PittTheElder posted:

Smallpox absolutely ravaged the Axtecs during 1520-1521, in the immediate aftermath of La Noche Triste. Perhaps 40-50% of the population died, either from the disease, or starvation following the failed harvest (which failed because smallpox incapacitated most of the farm labour). Moctezuma's successor, Cuitláhuac, was among those killed by smallpox.

Well I learned something new yay!

gradenko_2000
Oct 5, 2010

HELL SERPENT
Lipstick Apathy
Can someone do a breakdown of North Africa in WW2? I was listening to Three Moves Ahead last night and they were talking about El Alamein and I realized that I my knowledge of the theater was "Italians attack, British throw them back, Rommel arrives, sieges/gets stuck at Tobruk for a while but eventually takes it, Operation Crusader happens but I don't know what that is, there's a stalemate for a long time while Montgomery trains troops and builds up tons of supplies then El Alamein is just Monty smothering Rommel after crossing large minefields"

e: I am familiar enough with what happens right before/during Torch all the way to the final surrender at Tunis.

gradenko_2000 fucked around with this message at 04:38 on Feb 11, 2014

Shimrra Jamaane
Aug 10, 2007

Obscure to all except those well-versed in Yuuzhan Vong lore.

gradenko_2000 posted:

Can someone do a breakdown of North Africa in WW2? I was listening to Three Moves Ahead last night and they were talking about El Alamein and I realized that I my knowledge of the theater was "Italians attack, British throw them back, Rommel arrives, sieges/gets stuck at Tobruk for a while but eventually takes it, Operation Crusader happens but I don't know what that is, there's a stalemate for a long time while Montgomery trains troops and builds up tons of supplies then El Alamein is just Monty smothering Rommel after crossing large minefields"

e: I am familiar enough with what happens right before/during Torch all the way to the final surrender at Tunis.

Also don't forget that the British probably could have won in North Africa in 1941 if they didn't decide to stop their rout of the Italians and go to Greece.

Glorgnole
Oct 23, 2012

Squalid posted:

Apparently pre-colombian mexico was full of fortifications, unfortunately all I know on the topic I learned from one presentation in which an archeologist used satellite imagery and topologic maps to reconstruct ancient state boundaries based on the position of defensive structures their and use over time.
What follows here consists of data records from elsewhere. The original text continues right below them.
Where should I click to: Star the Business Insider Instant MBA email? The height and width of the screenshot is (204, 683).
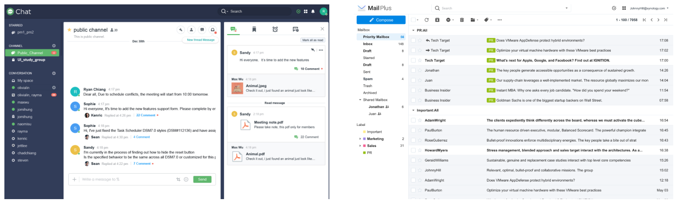[420, 90]
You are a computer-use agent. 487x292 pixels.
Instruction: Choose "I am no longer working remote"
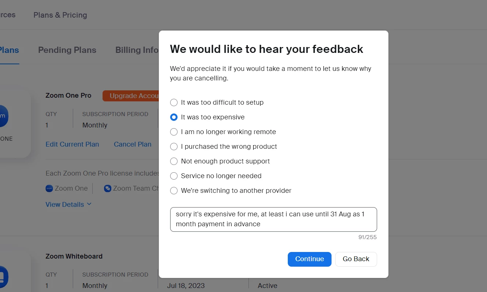174,132
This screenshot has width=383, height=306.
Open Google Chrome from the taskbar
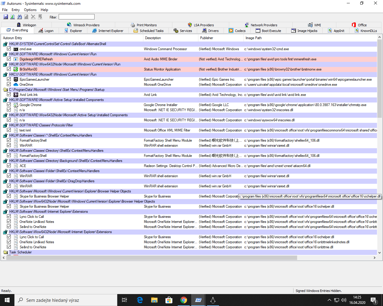point(184,300)
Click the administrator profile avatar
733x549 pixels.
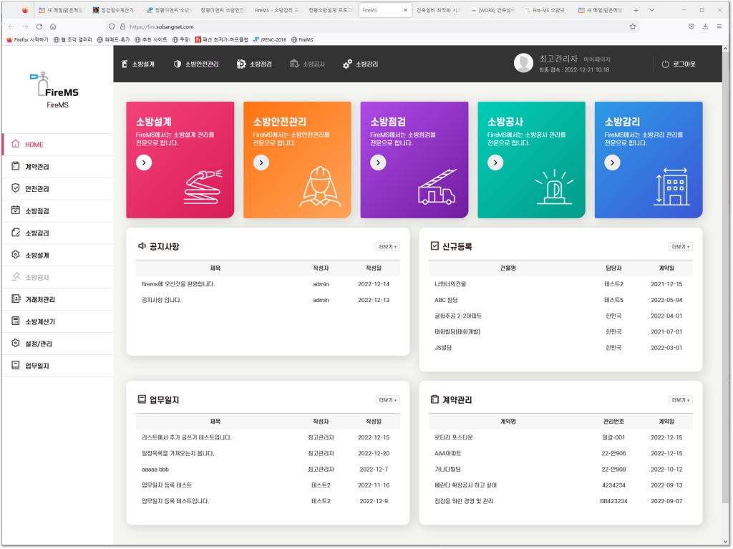(x=523, y=64)
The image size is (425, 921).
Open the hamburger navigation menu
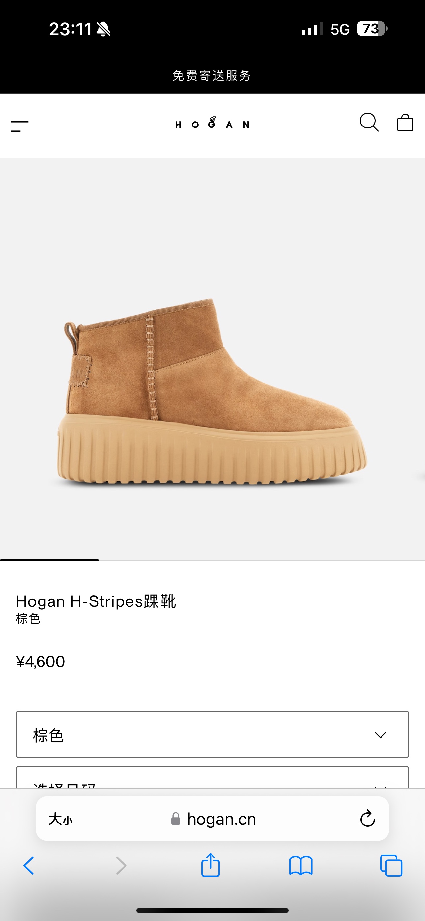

Because this anecdote is rather boring here's a couple pictures of the Peruvian fortress of Kuelap, built in the 9th century AD:

Who was the archaeologist and where can I read more about the state boundaries of pre-columbian civilizations? This is really interesting to me right now for some reason.

Squalid
Nov 4, 2008

He was studying for his Masters and gave the presentation for an intro to ArcGIS class, not something that was published, sorry. He cited other more professional authors though so I'm sure we could dig up some material. This is why I instantly tried to change the subject after bringing it up :doh: Sadly I think the Meso-American history thread is dead so we can't ask there. Here's Where I got the contemporary quotes from Mexicans on the Spanish conquest, going to bed now, but Ill see if I can find something tomorrow.
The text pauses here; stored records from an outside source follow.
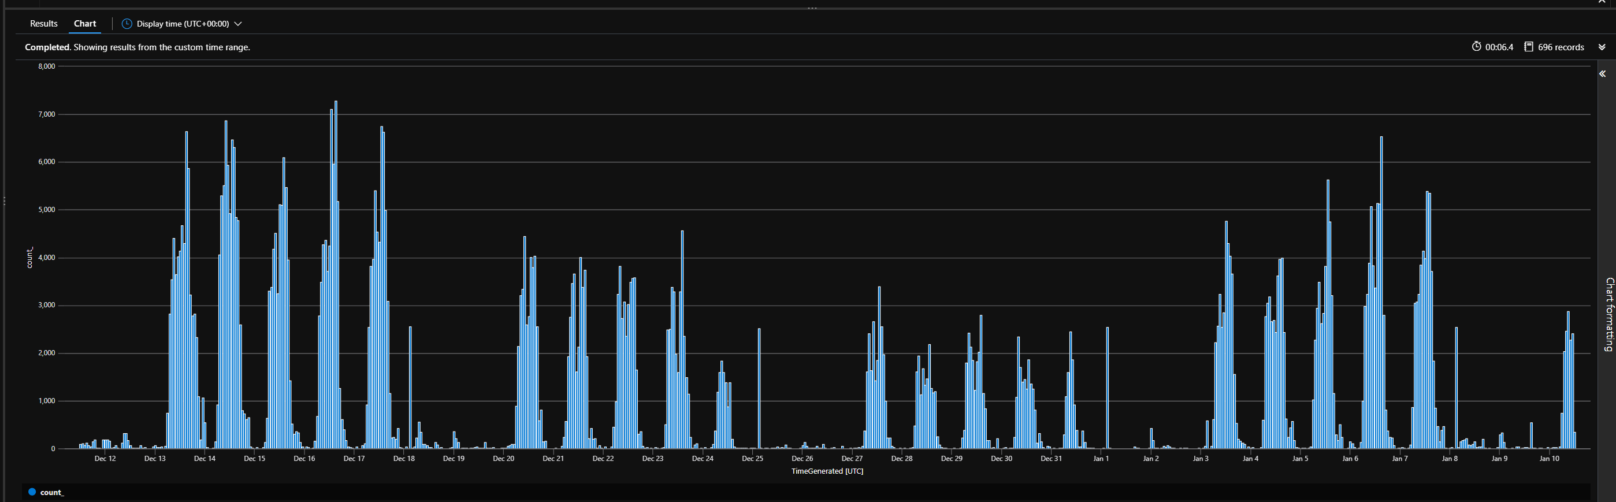Click the TimeGenerated [UTC] axis title
1616x502 pixels.
(x=827, y=471)
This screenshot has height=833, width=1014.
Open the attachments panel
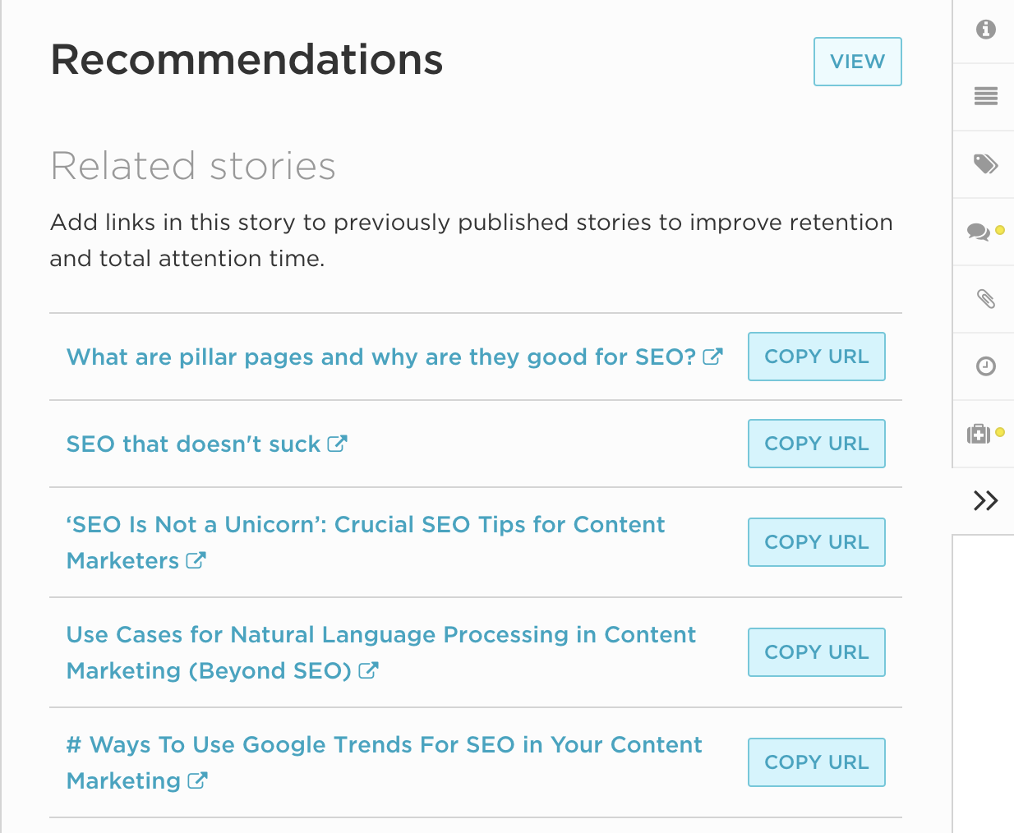(984, 298)
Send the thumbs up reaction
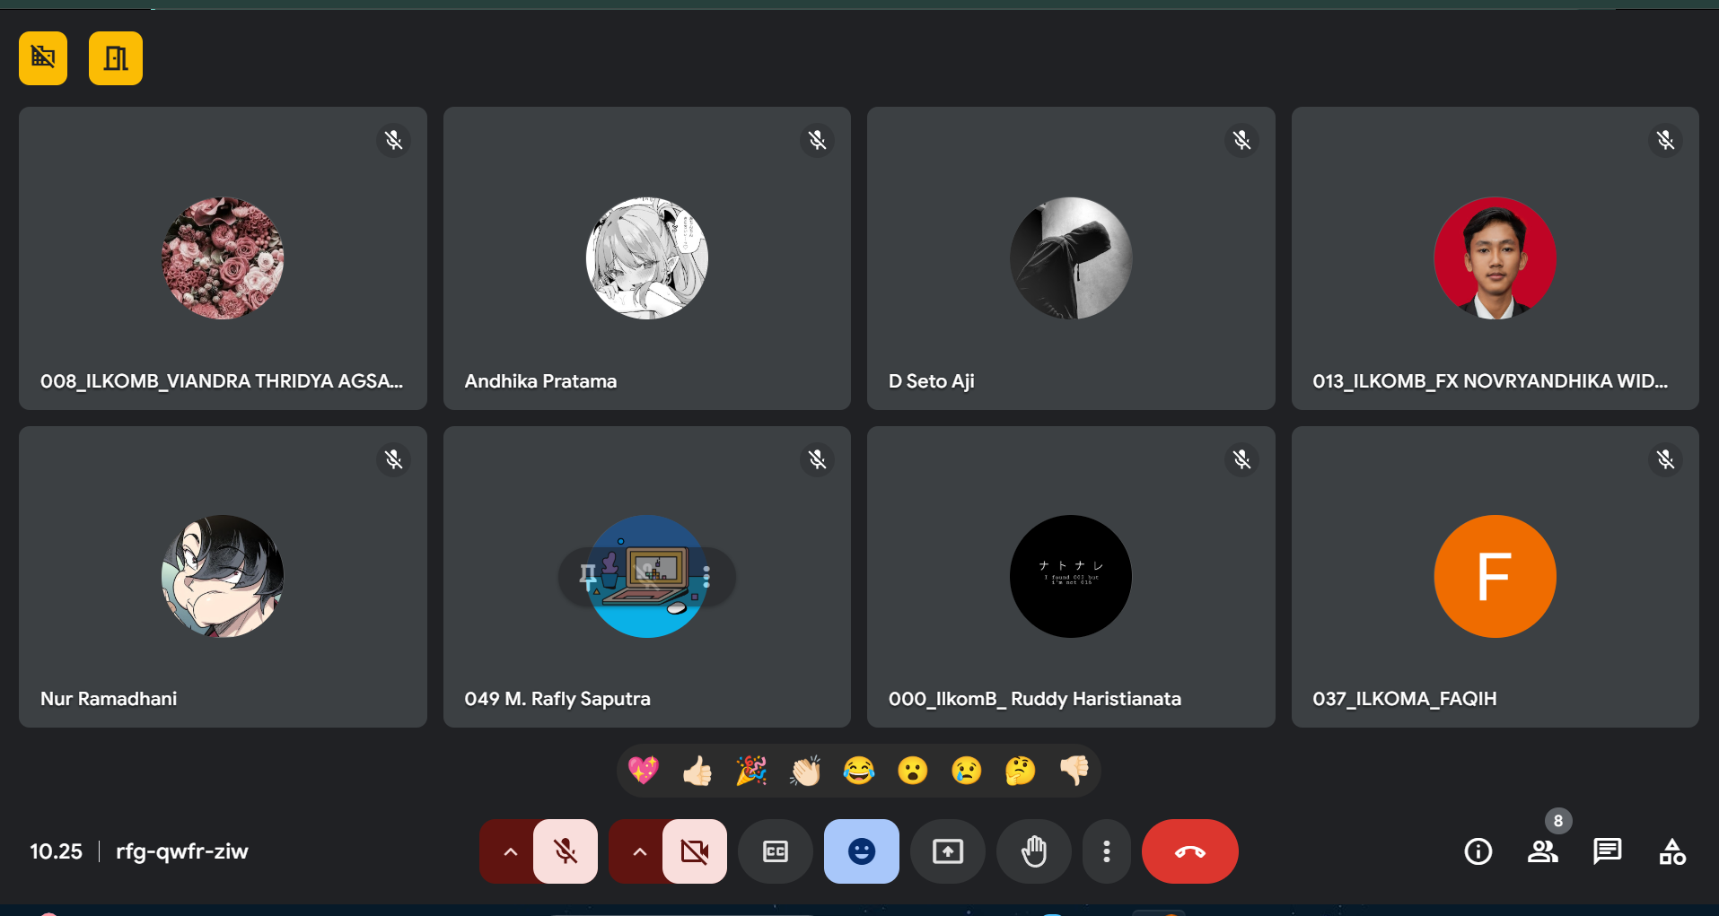Image resolution: width=1719 pixels, height=916 pixels. [697, 771]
I should clarify, the "fortifications," in this presentation weren't very impressive and were little more than watchtowers or villages; that said I definitely remember reading somewhere about the use of fortified positions in pre-columbian mexico. Blah

Squalid fucked around with this message at 05:35 on Feb 11, 2014

HEY GUNS
Oct 11, 2012

FOPTIMUS PRIME
Tomorrow I'll be going to Belgium to attend a workshop on Battlefield Emotions 1550-1850, and I'll be sure to pass on anything cool I hear to you guys. I'm not presenting, but I'm looking forward to a stirring discussion of how to write about the feelings of people who don't write about their feelings.

the JJ
Mar 31, 2011

Glorgnole posted:

Who was the archaeologist and where can I read more about the state boundaries of pre-columbian civilizations? This is really interesting to me right now for some reason.

Oo, oo, pick me.

So the Mesoamerican 'state' is a pretty interesting one. It's based around (at least in the Nahuatl areas) the altepetl, often translated as 'city-state' though it's a bit more... complicated than that. The literal translation is 'water and mountain' but is often used to, e.g. refer to people. As in 'the whole alteptl showed up for the ball game.' It's often called an 'ethnic city-state.' Each altepetl is comprised of subunits that are essentially the altepetl in miniature. Farmers, artisans, nobles, the whole kit and caboodle. They would rotate responsibilities (corvee labor, tribute taxes to the king, overseeing state functions like legal cases) on a yearly basis. These sub units had their own land claims, and an altepetl might actually simply have several central villages, one from each tribe instead of a contiguous city. Each altepetl would have it's main god, each subunit would have a shrine to the altepetl god and their own subunit's god. Some altepetls were comprised of several altepetls (just as altepetls were comprised of subunits) and yes that's confusing. The Mexica (pronounced me-she-ka, the x is a sh sound in medieval Spanish) are actually an example. Tenochtitlan was actually contiguous with the city of Tlatelolco, which was also part of the 'Aztec' alliance. But, you know, not ruled by Montezuma at all.* TOTALLY different government and 'ethnic identity.'**

Conquest wasn't really a thing the Aztec's did. They have a sort of founding myth in which they migrated into the area (along with the rest of the nahuatl speaking people) but they showed up late and pissed a bunch of people off and sort of had to set up shop out in the middle of nowhere. One thing about the Aztec Empire was that is wasn't really how we would imagine an empire. The Aztecs would show up, knock heads, take captives, demand tribute, and force the local king to put up a shrine to their god (which wasn't the same as demanding they all convert or something, more a traditional way of, well, teabagging an enemy. Showing dominance, or, by destroying an intruding shrine, defiance.) Reordering land didn't seem to be a big concern, but tribute and captives were. Gold wasn't terribly valuable to the natives, sure it was pretty, but jade and especially bird feathers were a much bigger deal.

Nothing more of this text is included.